Research Design and Applications for Data and Analysis for Early Career Data Scientists
Data Science
201A
4 units
Course Description
Introduces the data sciences landscape, with a focus on learning data science techniques to uncover and answer questions students will encounter in industry. Lectures, readings, discussions, and assignments will teach how to apply methods to ask better questions, gather data, interpret results, and convey findings to various audiences. The emphasis is on making practical contributions to real decisions that organizations make.
This 4-credit version of the course is designed for early-career learners in our 5th Year MIDS pathway. It provides additional attention to introducing professional and business knowledge and skills, and providing students with opportunities to apply and reflect on learning how to become a data science professional.
Skill Sets
Research design / Question formulation / Data and decision making / Understanding cognitive bias / Data for persuasion and action / Integrating data and domain knowledge / Storytelling with data
Student Learning Outcomes
By the completion of this course, students will be able to:
- Apply techniques and approaches focused on building work relationships and engaging in interactions that align with organizational goals.

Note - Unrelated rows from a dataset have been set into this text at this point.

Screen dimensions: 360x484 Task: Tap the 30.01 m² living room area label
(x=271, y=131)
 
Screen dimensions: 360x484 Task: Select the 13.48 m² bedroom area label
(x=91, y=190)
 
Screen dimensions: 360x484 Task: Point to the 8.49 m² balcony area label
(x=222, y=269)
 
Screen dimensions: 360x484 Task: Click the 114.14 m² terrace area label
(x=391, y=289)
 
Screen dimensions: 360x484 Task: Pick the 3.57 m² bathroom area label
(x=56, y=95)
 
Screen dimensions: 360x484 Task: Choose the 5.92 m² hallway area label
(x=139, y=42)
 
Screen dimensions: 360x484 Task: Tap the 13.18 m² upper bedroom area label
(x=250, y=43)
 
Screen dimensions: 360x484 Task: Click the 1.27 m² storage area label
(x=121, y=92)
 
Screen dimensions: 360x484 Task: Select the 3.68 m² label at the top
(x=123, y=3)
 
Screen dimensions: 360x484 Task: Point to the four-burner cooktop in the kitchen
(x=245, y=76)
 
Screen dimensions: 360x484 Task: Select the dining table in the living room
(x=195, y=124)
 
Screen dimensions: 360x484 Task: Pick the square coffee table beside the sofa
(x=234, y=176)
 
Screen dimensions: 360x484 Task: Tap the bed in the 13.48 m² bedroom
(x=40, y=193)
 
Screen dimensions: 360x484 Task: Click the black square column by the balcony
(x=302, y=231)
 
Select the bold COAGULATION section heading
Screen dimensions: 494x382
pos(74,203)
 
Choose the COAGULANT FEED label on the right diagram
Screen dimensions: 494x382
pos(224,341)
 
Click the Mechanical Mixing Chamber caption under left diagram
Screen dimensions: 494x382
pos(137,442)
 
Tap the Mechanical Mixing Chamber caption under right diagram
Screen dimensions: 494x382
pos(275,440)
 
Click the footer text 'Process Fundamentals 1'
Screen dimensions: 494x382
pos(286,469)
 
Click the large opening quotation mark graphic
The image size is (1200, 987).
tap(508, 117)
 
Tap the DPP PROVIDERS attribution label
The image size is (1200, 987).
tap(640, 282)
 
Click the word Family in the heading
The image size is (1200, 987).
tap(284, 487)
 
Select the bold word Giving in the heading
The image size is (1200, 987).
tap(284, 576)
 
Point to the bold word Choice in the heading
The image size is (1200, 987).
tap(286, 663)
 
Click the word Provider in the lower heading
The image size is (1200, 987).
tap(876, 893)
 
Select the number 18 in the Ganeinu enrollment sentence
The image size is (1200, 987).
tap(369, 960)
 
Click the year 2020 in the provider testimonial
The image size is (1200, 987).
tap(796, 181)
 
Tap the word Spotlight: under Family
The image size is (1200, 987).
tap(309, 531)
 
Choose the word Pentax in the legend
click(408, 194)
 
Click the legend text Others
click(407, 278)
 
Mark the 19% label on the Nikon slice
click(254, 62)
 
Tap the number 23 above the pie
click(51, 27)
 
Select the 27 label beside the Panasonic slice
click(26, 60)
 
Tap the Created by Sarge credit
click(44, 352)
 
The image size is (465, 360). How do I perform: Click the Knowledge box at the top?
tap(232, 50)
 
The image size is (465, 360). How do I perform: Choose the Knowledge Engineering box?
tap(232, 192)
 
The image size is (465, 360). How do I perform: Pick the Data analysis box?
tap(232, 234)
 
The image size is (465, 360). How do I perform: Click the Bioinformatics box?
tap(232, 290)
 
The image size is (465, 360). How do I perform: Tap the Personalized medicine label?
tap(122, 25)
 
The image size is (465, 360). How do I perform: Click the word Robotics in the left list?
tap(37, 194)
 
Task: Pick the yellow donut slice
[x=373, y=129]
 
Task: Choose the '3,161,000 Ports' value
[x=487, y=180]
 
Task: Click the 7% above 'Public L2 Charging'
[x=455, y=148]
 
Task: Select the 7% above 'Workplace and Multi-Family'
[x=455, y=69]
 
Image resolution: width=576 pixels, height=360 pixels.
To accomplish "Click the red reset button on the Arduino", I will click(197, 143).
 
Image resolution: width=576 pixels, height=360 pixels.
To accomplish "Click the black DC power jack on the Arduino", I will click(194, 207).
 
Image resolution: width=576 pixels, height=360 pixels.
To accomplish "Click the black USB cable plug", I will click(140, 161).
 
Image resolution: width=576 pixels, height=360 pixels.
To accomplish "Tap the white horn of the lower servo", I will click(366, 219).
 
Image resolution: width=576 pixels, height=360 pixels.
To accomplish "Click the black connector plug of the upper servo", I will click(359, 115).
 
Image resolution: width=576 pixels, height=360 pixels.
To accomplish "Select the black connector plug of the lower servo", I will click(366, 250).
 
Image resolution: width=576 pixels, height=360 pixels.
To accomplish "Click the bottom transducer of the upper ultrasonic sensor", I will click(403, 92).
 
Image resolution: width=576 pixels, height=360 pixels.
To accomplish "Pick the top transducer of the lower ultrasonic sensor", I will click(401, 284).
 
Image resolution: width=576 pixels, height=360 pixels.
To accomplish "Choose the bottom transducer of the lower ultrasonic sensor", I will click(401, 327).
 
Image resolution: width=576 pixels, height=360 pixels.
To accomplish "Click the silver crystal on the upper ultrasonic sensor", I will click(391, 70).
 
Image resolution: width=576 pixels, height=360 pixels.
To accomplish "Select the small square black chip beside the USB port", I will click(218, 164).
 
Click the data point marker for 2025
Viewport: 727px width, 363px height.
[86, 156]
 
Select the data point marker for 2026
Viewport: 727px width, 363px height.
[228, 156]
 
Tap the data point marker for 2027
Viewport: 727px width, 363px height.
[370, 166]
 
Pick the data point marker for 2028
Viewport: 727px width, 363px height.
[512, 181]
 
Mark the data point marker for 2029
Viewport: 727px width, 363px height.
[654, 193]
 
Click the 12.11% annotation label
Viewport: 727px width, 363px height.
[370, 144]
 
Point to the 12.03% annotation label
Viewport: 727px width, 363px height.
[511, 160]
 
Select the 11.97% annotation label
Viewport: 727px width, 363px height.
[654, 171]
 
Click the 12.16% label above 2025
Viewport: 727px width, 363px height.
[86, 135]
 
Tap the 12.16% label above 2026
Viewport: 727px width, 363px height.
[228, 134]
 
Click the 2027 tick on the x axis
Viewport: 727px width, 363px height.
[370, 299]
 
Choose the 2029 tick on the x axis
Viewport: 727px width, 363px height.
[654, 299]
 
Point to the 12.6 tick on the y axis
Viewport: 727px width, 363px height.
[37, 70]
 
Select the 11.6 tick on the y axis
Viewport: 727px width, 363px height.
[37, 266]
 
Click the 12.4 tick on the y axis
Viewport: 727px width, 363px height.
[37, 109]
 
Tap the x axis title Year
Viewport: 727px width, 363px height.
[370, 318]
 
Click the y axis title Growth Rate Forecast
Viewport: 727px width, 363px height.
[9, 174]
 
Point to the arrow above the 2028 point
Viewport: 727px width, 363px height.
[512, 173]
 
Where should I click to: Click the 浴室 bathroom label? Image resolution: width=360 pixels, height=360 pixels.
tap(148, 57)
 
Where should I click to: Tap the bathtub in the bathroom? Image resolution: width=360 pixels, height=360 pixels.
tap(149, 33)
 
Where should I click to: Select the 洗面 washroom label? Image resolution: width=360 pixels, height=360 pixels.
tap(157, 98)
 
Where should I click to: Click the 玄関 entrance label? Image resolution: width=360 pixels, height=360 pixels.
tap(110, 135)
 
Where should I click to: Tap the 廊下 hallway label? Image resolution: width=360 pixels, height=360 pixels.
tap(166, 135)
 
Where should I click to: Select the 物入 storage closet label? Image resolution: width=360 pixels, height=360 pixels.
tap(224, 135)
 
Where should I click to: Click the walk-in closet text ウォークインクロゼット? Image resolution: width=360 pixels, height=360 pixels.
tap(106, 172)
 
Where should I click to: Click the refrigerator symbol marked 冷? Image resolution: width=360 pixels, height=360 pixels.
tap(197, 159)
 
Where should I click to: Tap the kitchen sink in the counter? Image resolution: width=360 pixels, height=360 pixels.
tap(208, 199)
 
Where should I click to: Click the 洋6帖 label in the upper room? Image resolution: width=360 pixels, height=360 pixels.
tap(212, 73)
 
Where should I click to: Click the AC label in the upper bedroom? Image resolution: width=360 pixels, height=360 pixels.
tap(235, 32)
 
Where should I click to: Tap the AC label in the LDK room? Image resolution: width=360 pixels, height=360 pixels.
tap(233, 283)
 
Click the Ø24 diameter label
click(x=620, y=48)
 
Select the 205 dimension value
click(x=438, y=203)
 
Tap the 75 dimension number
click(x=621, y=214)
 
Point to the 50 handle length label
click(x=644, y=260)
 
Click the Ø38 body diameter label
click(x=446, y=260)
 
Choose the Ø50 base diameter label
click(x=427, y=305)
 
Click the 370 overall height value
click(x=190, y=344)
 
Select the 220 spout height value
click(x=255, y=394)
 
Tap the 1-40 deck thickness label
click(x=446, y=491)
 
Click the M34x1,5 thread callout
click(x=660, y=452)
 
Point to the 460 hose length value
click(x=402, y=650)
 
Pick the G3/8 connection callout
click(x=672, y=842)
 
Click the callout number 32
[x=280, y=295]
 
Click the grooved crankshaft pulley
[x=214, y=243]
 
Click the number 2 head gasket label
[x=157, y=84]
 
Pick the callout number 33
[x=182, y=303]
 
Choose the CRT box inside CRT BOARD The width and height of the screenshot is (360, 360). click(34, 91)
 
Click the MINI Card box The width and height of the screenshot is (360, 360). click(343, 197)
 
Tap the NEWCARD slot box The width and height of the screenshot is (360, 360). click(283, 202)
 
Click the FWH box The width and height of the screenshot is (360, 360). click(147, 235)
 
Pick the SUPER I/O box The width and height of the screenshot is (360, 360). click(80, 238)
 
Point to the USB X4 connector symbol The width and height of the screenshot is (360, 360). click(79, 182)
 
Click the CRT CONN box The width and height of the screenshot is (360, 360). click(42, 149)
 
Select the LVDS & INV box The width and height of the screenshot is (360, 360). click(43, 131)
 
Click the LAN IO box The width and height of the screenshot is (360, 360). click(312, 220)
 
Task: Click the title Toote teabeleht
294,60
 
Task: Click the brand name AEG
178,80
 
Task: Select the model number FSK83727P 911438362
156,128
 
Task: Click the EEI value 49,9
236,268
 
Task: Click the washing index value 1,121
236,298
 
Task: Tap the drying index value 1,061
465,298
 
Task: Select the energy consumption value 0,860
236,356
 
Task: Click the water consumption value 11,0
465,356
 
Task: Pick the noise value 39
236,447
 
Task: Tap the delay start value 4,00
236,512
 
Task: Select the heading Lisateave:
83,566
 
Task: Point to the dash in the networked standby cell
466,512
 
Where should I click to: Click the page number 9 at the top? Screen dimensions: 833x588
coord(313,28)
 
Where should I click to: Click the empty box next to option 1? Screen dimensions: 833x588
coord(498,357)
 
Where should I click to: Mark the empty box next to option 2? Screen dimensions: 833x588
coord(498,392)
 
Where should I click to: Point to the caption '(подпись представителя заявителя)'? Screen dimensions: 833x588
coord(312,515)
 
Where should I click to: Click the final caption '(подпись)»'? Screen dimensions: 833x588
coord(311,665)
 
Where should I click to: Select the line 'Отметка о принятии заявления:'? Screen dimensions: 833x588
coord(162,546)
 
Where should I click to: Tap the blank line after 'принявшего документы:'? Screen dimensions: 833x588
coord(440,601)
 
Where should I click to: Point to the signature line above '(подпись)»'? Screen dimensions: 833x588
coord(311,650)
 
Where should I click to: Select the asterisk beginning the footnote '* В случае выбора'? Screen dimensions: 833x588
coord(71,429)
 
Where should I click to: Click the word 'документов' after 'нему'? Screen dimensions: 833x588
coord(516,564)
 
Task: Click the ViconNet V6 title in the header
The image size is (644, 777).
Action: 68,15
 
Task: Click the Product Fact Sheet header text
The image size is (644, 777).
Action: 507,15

- Assess and select data and the data collection methods that best fit a specific outcome or need.
- Demonstrate an understanding of foundational approaches to project management and strategic thinking by imagining, planning, and designing a data science project from start to finish.
- Identify and describe effective teamwork skills, practices, and characteristics of an effective workplace or project team.
- Justify and defend an analytical approach—descriptive, predictive, or explanatory—to inform efficient decision making.
- Understand and apply successful communication strategies and methods (written, spoken, and visual) for teams and for various stakeholders within an organization with different contextual requirements and expectations, including summarizing and presenting key ideas effectively for various stakeholders.
- Understand key principles that affect human decision-making processes, such as biases and contextual concerns (e.g., ethical and legal) that affect human decision-making processes and apply knowledge of those principles throughout the course to mitigate biases, facilitate better decision making, and improve communication.
- Describe the role that data science as a domain and as a set of practices and processes plays in decision making made by people in organizations, and establish an awareness of common social structures, practices, norms and expectations in data science organizations, teams, and workplaces.